- **THE PROBLEM**: In the data below, find the line containing "Swap foreground and background colors"; reproduce that line and all subsequent lines exactly, and nothing else.

Start of DATA TO USE

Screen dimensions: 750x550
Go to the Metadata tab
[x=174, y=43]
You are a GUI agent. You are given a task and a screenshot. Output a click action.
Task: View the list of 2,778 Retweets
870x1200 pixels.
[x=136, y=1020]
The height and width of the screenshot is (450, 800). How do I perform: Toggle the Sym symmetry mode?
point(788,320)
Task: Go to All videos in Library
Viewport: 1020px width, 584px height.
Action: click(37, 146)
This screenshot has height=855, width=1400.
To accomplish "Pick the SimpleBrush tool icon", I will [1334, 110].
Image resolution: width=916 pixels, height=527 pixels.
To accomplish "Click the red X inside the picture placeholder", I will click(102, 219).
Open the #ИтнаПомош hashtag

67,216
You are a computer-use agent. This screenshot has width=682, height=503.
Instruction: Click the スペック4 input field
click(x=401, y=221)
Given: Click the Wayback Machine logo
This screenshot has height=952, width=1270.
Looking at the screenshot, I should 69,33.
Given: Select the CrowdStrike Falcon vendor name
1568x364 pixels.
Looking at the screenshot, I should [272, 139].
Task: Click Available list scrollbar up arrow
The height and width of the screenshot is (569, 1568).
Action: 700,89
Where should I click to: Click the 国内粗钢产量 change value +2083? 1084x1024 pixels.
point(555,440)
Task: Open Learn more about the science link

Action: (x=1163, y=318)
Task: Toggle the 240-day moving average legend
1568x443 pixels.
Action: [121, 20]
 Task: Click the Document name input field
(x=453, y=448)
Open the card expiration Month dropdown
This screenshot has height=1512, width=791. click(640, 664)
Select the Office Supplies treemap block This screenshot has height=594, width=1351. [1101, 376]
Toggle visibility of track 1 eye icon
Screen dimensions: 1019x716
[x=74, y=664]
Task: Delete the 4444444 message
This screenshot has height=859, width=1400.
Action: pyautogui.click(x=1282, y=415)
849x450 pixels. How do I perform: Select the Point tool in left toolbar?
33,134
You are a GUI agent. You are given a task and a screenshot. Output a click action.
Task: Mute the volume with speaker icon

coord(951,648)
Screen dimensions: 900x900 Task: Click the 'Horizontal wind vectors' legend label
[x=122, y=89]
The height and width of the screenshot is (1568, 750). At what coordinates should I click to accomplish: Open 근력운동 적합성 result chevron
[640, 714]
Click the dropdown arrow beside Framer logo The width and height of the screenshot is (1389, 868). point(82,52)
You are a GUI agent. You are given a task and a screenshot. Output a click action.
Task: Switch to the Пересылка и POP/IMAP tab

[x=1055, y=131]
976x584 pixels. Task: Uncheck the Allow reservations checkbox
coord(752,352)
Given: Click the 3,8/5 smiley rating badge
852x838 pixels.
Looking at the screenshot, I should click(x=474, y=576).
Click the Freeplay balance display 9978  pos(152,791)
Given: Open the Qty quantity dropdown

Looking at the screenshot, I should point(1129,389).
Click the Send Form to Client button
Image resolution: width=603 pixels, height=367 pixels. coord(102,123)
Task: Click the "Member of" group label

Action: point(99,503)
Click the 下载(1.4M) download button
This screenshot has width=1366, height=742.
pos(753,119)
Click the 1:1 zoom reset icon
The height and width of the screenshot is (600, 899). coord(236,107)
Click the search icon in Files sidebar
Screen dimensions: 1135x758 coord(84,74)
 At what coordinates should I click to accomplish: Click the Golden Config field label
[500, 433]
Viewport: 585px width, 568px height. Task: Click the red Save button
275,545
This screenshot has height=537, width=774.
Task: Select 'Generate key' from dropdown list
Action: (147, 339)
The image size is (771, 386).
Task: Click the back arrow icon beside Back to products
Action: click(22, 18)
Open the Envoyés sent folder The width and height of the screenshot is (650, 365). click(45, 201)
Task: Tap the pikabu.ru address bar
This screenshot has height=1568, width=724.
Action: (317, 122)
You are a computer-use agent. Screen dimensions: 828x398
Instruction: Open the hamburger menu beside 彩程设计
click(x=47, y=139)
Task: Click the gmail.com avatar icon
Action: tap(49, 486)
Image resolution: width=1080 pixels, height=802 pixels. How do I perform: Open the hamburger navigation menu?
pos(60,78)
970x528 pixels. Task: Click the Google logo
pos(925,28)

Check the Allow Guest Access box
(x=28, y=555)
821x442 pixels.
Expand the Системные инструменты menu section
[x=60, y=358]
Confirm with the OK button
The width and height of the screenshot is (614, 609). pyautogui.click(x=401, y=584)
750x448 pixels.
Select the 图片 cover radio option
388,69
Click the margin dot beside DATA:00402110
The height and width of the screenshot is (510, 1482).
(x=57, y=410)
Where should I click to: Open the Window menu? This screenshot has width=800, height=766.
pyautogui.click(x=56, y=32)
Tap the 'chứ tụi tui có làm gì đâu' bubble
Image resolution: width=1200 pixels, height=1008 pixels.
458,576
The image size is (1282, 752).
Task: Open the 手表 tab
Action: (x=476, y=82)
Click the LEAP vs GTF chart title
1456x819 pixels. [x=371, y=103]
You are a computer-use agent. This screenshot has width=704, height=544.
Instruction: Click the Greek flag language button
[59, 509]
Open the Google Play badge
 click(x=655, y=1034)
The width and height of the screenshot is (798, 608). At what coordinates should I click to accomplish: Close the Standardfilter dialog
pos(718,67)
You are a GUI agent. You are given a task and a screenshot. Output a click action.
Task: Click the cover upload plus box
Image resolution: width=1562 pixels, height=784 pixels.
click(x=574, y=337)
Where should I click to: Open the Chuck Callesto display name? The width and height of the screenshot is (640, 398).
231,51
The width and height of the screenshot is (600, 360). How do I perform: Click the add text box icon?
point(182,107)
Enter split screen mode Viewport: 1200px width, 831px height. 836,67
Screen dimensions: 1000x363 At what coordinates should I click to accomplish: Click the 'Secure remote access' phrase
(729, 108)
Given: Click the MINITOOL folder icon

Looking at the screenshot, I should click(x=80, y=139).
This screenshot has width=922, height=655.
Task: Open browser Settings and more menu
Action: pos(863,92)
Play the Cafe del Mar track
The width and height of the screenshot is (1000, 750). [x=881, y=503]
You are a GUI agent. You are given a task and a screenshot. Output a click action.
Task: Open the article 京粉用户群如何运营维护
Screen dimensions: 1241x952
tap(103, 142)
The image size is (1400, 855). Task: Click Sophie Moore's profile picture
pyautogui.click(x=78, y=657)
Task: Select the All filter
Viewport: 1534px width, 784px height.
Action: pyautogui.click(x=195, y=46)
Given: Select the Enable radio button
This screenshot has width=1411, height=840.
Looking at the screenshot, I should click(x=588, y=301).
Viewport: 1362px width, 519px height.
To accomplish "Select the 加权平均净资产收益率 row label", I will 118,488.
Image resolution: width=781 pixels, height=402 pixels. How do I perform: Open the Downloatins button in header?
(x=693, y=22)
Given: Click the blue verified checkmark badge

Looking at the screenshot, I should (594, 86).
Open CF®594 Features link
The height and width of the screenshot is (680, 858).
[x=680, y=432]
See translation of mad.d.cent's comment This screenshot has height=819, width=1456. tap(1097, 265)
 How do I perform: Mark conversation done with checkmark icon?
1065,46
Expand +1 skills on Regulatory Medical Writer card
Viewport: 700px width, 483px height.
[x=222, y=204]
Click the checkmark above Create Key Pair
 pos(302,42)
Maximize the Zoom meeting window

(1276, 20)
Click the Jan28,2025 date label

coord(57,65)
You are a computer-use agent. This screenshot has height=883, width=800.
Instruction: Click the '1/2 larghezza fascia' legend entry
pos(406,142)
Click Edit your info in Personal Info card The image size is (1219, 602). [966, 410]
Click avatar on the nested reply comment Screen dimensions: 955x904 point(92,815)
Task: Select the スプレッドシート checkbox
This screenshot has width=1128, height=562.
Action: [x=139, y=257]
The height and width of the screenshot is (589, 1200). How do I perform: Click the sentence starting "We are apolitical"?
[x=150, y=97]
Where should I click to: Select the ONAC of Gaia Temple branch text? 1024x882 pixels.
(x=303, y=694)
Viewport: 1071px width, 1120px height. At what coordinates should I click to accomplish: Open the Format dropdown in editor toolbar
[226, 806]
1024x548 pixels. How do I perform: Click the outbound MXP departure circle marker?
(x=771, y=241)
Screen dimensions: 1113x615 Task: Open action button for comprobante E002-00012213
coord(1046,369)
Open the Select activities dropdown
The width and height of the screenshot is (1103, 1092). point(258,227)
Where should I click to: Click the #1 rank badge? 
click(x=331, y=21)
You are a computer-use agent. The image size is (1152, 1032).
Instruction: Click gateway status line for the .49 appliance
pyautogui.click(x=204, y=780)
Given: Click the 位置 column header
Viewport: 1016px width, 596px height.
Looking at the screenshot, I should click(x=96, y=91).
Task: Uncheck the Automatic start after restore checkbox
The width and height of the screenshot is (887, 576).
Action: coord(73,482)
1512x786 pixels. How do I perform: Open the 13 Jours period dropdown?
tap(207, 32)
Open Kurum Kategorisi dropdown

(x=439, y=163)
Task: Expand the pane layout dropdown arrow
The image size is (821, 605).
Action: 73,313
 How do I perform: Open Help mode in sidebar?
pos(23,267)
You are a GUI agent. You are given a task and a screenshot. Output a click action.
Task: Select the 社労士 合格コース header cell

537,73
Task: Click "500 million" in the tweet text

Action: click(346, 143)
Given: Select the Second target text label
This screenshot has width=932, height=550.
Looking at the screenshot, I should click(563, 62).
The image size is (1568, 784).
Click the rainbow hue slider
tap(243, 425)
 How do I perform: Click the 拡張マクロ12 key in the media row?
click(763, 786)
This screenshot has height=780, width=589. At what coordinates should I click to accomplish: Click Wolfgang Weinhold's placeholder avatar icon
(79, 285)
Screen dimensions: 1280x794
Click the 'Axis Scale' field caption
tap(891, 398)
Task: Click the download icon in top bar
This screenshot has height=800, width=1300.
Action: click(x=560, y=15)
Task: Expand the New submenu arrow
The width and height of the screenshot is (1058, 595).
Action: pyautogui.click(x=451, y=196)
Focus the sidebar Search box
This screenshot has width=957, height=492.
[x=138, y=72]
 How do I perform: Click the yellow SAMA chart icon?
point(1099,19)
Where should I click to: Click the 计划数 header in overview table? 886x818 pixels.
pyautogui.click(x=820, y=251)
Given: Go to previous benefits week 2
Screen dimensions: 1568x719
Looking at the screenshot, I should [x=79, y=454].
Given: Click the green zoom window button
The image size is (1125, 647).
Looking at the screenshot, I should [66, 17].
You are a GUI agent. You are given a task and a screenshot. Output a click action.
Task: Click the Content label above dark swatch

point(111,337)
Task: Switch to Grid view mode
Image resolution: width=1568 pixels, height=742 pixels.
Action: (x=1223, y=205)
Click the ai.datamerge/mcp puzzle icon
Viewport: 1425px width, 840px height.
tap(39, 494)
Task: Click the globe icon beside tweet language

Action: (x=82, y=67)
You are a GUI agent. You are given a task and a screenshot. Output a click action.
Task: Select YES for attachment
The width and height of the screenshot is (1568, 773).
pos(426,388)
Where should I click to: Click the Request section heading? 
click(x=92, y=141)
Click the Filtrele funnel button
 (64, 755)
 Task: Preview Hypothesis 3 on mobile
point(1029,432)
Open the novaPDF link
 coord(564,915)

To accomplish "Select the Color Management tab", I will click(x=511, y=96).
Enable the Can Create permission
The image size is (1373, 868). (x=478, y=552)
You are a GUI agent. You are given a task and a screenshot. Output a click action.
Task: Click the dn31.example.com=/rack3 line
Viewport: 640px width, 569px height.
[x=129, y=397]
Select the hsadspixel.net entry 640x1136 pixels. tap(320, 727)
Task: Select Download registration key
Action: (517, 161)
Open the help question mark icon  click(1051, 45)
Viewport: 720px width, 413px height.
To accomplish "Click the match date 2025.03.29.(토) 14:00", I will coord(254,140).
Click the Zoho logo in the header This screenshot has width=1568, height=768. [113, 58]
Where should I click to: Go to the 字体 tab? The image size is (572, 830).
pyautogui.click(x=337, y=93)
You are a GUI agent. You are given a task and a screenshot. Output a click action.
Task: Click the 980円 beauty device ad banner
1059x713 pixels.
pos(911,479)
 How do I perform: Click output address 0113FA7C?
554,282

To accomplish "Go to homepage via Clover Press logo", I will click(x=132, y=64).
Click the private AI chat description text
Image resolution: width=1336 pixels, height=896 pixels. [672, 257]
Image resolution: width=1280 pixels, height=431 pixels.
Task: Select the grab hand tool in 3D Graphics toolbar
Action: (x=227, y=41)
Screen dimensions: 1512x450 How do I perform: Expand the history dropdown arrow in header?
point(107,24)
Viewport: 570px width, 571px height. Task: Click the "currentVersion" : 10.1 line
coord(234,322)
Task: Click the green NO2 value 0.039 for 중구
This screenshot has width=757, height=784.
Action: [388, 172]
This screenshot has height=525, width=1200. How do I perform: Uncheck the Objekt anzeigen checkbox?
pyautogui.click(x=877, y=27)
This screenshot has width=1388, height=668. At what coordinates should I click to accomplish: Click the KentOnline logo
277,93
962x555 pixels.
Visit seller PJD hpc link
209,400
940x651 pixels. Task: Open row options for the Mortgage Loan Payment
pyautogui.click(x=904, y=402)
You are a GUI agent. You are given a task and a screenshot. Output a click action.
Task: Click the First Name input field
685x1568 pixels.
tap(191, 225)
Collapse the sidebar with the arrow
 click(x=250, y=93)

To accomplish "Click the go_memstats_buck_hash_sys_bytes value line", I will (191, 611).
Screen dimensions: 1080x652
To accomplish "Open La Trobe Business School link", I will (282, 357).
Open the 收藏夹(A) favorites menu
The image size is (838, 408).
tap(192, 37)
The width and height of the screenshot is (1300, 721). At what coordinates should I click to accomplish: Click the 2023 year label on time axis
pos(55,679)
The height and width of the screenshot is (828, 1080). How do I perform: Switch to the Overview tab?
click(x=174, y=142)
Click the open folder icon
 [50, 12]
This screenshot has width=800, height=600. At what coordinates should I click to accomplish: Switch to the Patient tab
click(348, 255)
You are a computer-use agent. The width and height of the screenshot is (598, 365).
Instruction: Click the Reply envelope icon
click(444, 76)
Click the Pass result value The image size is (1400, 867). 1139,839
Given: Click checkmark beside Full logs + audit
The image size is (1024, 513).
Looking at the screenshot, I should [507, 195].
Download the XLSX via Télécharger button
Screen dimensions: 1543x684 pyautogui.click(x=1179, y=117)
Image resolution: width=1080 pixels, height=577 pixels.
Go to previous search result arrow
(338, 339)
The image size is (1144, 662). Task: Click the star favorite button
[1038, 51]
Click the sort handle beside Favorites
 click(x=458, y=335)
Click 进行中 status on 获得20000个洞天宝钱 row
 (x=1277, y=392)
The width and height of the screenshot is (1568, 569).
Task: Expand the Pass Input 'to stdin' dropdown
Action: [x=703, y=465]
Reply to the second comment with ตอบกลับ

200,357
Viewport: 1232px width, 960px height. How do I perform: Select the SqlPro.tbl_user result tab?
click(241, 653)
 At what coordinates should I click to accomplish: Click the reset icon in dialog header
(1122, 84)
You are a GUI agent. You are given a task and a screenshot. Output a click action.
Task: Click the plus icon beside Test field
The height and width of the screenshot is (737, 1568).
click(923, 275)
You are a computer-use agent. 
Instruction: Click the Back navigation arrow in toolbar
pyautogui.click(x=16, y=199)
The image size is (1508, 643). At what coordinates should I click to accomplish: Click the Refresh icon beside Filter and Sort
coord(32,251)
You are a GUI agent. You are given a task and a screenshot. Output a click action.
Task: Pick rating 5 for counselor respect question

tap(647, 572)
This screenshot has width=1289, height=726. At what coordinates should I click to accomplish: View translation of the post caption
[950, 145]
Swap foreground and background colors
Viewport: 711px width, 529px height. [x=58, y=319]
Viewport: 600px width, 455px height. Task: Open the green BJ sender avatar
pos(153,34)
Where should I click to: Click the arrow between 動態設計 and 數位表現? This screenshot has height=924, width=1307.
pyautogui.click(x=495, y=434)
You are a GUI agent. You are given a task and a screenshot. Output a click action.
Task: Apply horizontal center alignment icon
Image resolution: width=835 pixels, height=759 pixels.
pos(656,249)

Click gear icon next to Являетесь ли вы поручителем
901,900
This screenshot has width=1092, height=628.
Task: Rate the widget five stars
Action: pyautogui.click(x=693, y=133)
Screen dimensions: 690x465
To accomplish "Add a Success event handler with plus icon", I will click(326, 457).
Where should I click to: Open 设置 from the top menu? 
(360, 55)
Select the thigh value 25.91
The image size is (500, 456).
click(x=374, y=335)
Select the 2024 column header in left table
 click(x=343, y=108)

End of DATA TO USE

- **ANSWER TO THIS TASK**:
Swap foreground and background colors
Viewport: 711px width, 529px height. [x=58, y=319]
Viewport: 600px width, 455px height. Task: Open the green BJ sender avatar
pos(153,34)
Where should I click to: Click the arrow between 動態設計 and 數位表現? This screenshot has height=924, width=1307.
pyautogui.click(x=495, y=434)
You are a GUI agent. You are given a task and a screenshot. Output a click action.
Task: Apply horizontal center alignment icon
Image resolution: width=835 pixels, height=759 pixels.
pos(656,249)

Click gear icon next to Являетесь ли вы поручителем
901,900
This screenshot has width=1092, height=628.
Task: Rate the widget five stars
Action: pyautogui.click(x=693, y=133)
Screen dimensions: 690x465
To accomplish "Add a Success event handler with plus icon", I will click(326, 457).
Where should I click to: Open 设置 from the top menu? 
(360, 55)
Select the thigh value 25.91
The image size is (500, 456).
click(x=374, y=335)
Select the 2024 column header in left table
 click(x=343, y=108)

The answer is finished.